If you want to follow the Group2 approach, here are some suggested things to do:
  • Consider becoming a farmer.  See Joel Salatin's book You Can Farm: The Entrepreneur's Guide to Start & Succeed in a Farming Enterprise
  • Everything listed for Group1, except for the part about educating yourself to disprove arguments from people in Group2.  Group2 people believe just as firmly in science, technology and free-enterprise.  They also happen to believe that these 3 cultural institutions point them away from the solutions favored by Julian Simon and his followers.
  • Educate yourself on food production and the environment.  You won't get very far into that effort before you discover that people following Simon's way of thinking are woefully ignorant of where our food comes from and what it costs us to get it.  Start with Michael Pollan's The Omnivore's Dilemma.  For further study, consider Lester Brown's World on the Edge: How to Prevent Environmental and Economic Collapse and Joel Salatin's Everything I Want To Do Is Illegal: War Stories From the Local Food Front.
  • Consider simplifying your lifestyle.  The Amish and Mennonite communities are Christian examples of voluntary simplicity.  You don't have to go as far the Amish either.  A good place to start is to read and apply things from the book Living More with Less.
  • If you decide to have children, consider a relatively small family, 2 or 3 children.
  • If you don't have children of your own, consider a career as an educator or mentor of other people's children.  You can do this as an avocation too (coaching, becoming a leader in a youth organiztion, etc.) 

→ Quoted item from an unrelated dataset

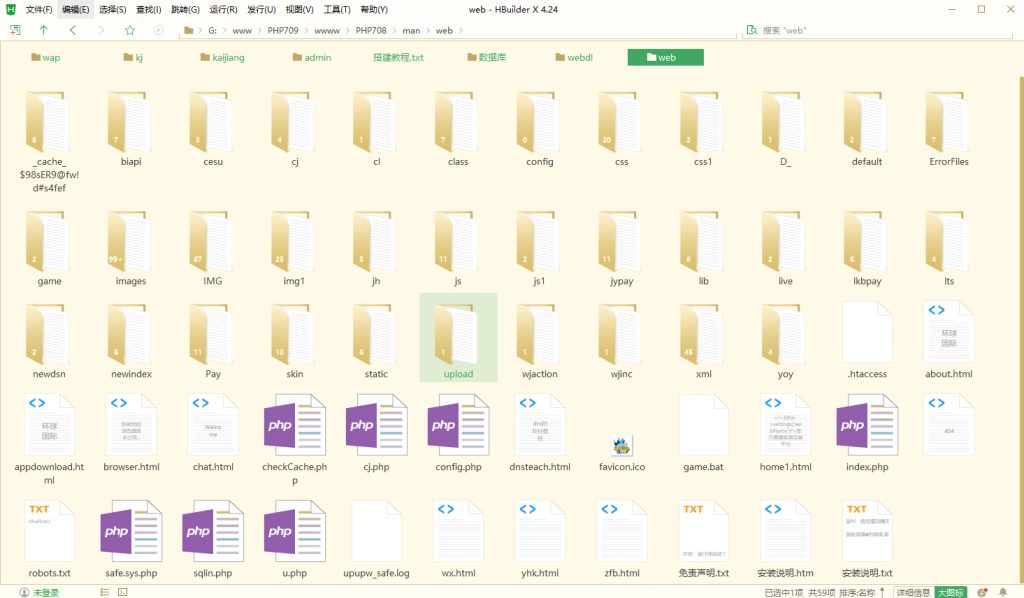This screenshot has width=1024, height=598.
Task: Open the search icon in the top-right bar
Action: [x=750, y=31]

  • Quiz your local grocery store manager regularly about 1.)  how much food they are throwing out and where it is going (Read American Wasteland by Jonathan Bloom for real eye-opener on how much food our industrial-style agricultural system wastes) ; 2.)  where they buy their vegetables, fruits  and meats and dairy products from, and what they are doing to get more of these from local farmers.

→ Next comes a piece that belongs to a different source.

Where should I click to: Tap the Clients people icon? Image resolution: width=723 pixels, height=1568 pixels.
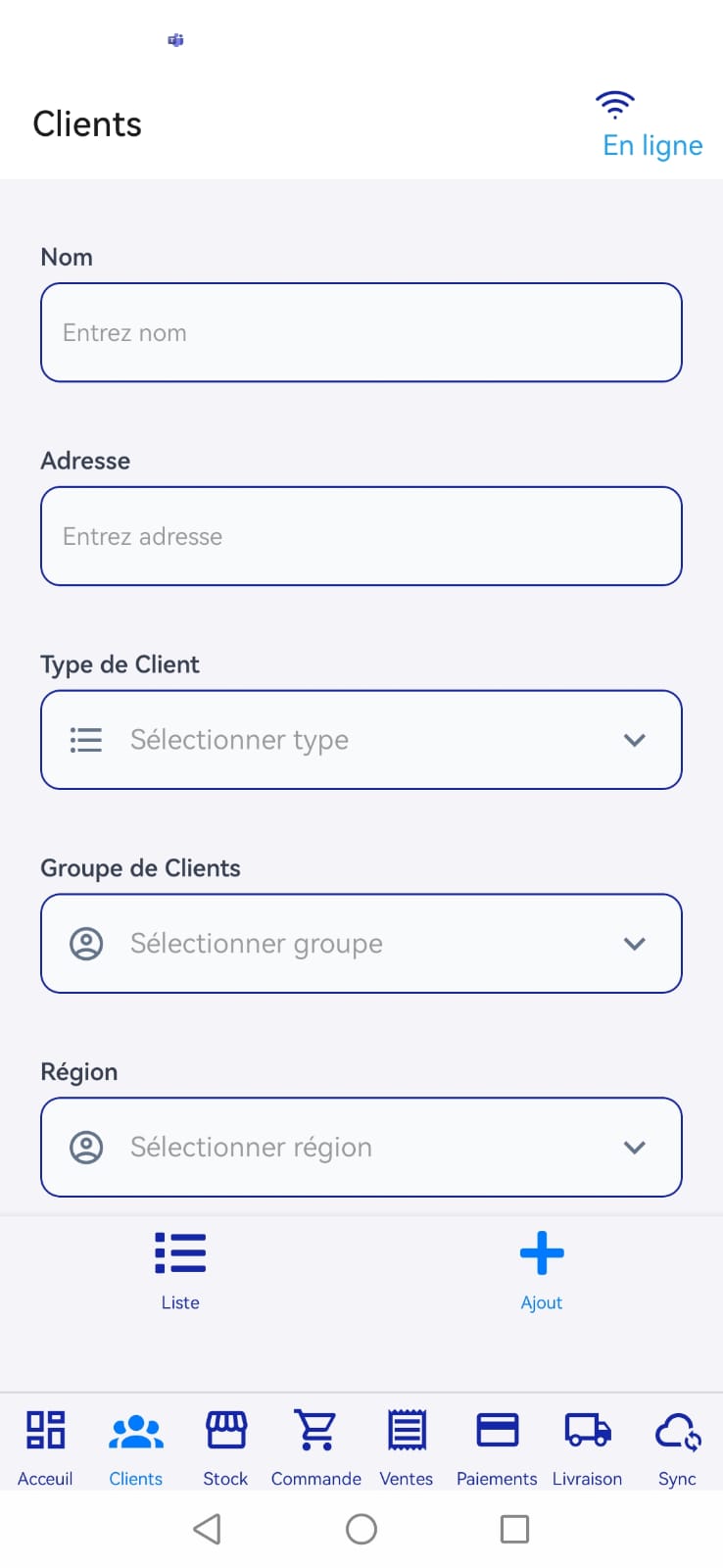[135, 1432]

  • Alternatively, make farmers markets a regular part of your food shopping, or one better, start or join a local food coop that buys food directly from local farmers, and even better yet, start growing your own food via gardens and small-scale animal husbandry and sell/donate your excess harvests to the food coop.
  • Embark on a study of Christian hospitality.  Look into doing things like being a foster parent, adopting orphans from war-torn or famine-ravaged countries, opening your home as a short-term shelter for battered women, inviting older relatives to live with you when they become sickly or widowed.  If you are really adventurous, you could become part of the sanctuary movement (underground railroad of the 20-21st centuries), housing illegal immigrants who have fled dangerous situations in their homelands but are denied refugee status by the US government.   Yes, this is usually illegal, but may be the right thing to do in some cases.  However radical you may get with these efforts, it will be nothing compared to the hospitality needs Americans will be facing if a flood of refugees escaping famine swarms into our country.
  • become an advocate for science education in your community.  Raise the issue of educational standards and attention to excellence in math and science teaching with your school board, at every school board meeting if necessary, and publicly tell retired folks who complain in those same school board meetings about rising property taxes to stop trying to steal the country's future so they can spend a couple extra weeks in Florida.  (Yes, this is the same advice you'd get from somebody in Group 1.)  
  • Vote for candidates who support universal family planning, including cheap or free contraceptives, to everyone who wants it worldwide.
  • Vote for candidates who support sustainable development of our economy, including conservation of natural resources.
  • Join with members of Group1 in voting for candidates who are ready to reform insane US agricultural policies (Yes, supporters of Group 1 agree on this issue.)